When Jean Paul Gaultier emerged onto the scene in the late ‘70s and early ‘80s he was known as fashion’s “enfant terrible,” due to his instinctive perversion of classical tailoring and his willingness to shock or even offend. Gaultier was a constructor: his designs came from the scaffolded approach of suiting, corseting, bustiers and brassieres. His gowns were deceptively complex and often embedded with elements of camp. To me, Duran is cut from the same cloth, albeit from a distinct and original angle that separates his work aesthetically from Jean Paul’s. He’s astutely mining the Gaultier archives for elements that suit his own sensibility, rather than trying to curve his sensibility to fit the existing expectation for the brand. The way he referenced some of Gaultier’s more maligned collections, like Autumn/Winter 2013 haute couture, with its voluminous, Eiko-Ishioka-inspired tendon coats, felt like a logical throughline to his own protruding, anatomical specimens. It also might have been an embrace of work from his predecessor that he feels was misunderstood and warrants reconsideration, albeit in shapes that are hyper-exaggerated and bear their own opulent, fearless lunacy. (Duran’s iteration is here for reference). What emerges from this alchemy is a shock of newness you sadly don’t often see anymore.

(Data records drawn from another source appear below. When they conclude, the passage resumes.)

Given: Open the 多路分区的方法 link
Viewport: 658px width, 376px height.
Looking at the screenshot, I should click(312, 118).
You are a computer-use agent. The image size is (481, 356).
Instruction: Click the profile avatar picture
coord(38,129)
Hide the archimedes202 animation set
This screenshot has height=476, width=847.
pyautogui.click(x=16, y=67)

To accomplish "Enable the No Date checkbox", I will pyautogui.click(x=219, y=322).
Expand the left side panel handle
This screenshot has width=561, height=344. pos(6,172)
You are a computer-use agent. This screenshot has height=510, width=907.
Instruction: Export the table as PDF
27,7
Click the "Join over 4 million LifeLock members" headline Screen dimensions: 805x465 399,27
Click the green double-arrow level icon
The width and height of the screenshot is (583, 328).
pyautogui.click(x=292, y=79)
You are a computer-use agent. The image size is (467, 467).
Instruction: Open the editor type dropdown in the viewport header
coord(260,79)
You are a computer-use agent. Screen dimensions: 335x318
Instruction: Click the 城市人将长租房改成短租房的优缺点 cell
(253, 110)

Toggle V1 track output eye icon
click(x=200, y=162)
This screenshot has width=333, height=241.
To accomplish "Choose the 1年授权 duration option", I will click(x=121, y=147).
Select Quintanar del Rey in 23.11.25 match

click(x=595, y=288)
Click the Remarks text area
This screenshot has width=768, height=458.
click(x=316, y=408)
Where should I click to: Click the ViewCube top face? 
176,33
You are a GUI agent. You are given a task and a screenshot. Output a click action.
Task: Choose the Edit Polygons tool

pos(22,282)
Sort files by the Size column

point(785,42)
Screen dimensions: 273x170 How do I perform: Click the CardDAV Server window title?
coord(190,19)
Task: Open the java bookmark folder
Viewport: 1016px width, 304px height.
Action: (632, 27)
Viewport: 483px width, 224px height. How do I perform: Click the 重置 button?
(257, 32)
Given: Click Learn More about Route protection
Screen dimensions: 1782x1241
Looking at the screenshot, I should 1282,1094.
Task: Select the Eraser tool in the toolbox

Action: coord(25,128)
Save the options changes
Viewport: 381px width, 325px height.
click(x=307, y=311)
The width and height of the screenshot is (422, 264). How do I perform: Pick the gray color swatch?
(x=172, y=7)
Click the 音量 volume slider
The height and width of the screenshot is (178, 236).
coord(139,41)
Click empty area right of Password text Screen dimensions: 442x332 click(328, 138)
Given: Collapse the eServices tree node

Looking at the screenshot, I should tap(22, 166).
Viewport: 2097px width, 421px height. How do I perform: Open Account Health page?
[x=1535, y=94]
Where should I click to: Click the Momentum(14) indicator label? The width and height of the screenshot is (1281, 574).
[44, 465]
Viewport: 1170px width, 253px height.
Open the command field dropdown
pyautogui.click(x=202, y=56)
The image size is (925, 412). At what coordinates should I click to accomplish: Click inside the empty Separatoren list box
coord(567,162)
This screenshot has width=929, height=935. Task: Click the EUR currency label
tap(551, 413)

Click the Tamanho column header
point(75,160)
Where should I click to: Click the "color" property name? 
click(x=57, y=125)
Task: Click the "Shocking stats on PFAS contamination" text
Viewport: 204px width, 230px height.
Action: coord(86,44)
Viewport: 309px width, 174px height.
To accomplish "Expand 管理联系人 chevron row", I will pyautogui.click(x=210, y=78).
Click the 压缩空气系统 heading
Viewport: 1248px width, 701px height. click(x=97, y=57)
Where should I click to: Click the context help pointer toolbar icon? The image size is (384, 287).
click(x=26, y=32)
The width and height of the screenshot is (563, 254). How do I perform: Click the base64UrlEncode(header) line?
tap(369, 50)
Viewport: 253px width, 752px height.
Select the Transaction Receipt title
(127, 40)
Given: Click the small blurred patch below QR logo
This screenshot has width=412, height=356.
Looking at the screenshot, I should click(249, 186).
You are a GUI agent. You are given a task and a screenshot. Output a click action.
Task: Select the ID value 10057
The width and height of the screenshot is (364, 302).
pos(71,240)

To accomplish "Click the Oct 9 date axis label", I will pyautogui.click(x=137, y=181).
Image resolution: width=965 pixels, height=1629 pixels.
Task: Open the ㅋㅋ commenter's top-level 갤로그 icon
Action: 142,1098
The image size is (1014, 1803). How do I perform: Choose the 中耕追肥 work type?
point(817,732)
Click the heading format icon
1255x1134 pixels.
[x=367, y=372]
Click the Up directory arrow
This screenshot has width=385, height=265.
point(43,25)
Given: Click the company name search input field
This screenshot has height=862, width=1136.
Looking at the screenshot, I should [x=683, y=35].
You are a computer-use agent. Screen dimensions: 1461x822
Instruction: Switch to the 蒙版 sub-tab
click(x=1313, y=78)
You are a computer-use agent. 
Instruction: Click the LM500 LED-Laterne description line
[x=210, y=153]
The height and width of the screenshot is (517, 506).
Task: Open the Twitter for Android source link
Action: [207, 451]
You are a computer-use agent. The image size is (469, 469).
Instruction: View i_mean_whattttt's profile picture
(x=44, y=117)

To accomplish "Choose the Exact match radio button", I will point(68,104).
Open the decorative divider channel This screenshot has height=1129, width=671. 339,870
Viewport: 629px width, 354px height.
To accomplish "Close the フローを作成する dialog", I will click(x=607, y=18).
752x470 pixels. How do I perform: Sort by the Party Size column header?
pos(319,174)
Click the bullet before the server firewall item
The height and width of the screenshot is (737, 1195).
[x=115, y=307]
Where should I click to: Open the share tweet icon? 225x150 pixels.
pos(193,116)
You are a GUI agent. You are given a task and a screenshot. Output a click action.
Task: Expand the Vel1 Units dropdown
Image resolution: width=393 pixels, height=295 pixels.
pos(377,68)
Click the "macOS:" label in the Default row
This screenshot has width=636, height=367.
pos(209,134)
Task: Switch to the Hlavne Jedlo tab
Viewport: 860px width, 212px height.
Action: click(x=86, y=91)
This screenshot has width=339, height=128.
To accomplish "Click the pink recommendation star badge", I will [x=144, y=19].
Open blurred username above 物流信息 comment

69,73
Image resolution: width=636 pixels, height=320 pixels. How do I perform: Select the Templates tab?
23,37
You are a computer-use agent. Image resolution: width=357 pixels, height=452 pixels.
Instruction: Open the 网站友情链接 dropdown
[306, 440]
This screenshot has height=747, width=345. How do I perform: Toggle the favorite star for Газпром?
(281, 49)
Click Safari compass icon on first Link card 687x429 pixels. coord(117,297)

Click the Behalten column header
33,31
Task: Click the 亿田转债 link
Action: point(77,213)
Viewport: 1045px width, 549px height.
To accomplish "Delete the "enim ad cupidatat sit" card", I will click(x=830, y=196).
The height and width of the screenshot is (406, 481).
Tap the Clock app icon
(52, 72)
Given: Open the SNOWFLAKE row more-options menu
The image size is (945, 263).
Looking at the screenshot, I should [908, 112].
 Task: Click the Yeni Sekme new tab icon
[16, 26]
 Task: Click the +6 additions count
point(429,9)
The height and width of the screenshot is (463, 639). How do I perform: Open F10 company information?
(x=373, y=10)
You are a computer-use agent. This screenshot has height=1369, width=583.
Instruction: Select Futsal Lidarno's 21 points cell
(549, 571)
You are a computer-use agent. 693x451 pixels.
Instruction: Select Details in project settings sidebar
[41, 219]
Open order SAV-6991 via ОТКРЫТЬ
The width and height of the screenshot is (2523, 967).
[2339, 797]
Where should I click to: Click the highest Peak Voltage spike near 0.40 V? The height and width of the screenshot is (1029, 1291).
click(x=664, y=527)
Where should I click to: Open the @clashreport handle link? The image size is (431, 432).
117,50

Citing Marie Antoinette and Louis XIV as inspiration, this season Duran takes a deconstructionist approach to the idea of haute couture, dismantling and questioning the utility of timeworn formalities like bustles, crinolines, and protrusions of tulle. His faucet silhouettes, Frankensteined leathers, and contorted bodices ridicule the standards and practices of what constitutes highborn status in design. It’s a primitive, theoretical exploration not unlike the hypotheses of spiritual forebears like Hussein Chalayan and Martin Margiela. (Even Kanye West, with his obsessive minimalist removal of layers, shoes, undergarments, and even clothing itself has some anchor in this same iconoclastic, blow-it-all-to-smithereens and start-over approach.) Whatever you think about the collection and how it pertains to actually being wearable, is, to me, beside the point. There are plenty of covetable daywear and eveningwear looks within the collection from which you could see entire ready-to-wear propositions being formed. Many houses are, right now, relying primarily on an excellence, and even an overwroughtness, of craft as their couture proposition, from Chanel to Dior, Fendi, Armani, and even Balenciaga. It takes a certain audacity, if not spiritual cauterization from outside criticism, to put forward a genuinely interrogative artistic statement in 2026, even within the walled-off category that has historically intersected with the avant-garde (see past collections from Thierry Mugler, Schiaparelli, Alexander McQueen, Margiela Artisanal, or John Galliano for Dior). What Lantink’s harshest critics are missing is that couture doesn’t have to be about beauty, luxury, politics, or even sales. It doesn’t have to dictate the way that anyone ought to dress—one thing does not negate another. Sometimes it’s about asking questions. If someone is given the opportunity to do so, wouldn’t it be depressing if they didn’t?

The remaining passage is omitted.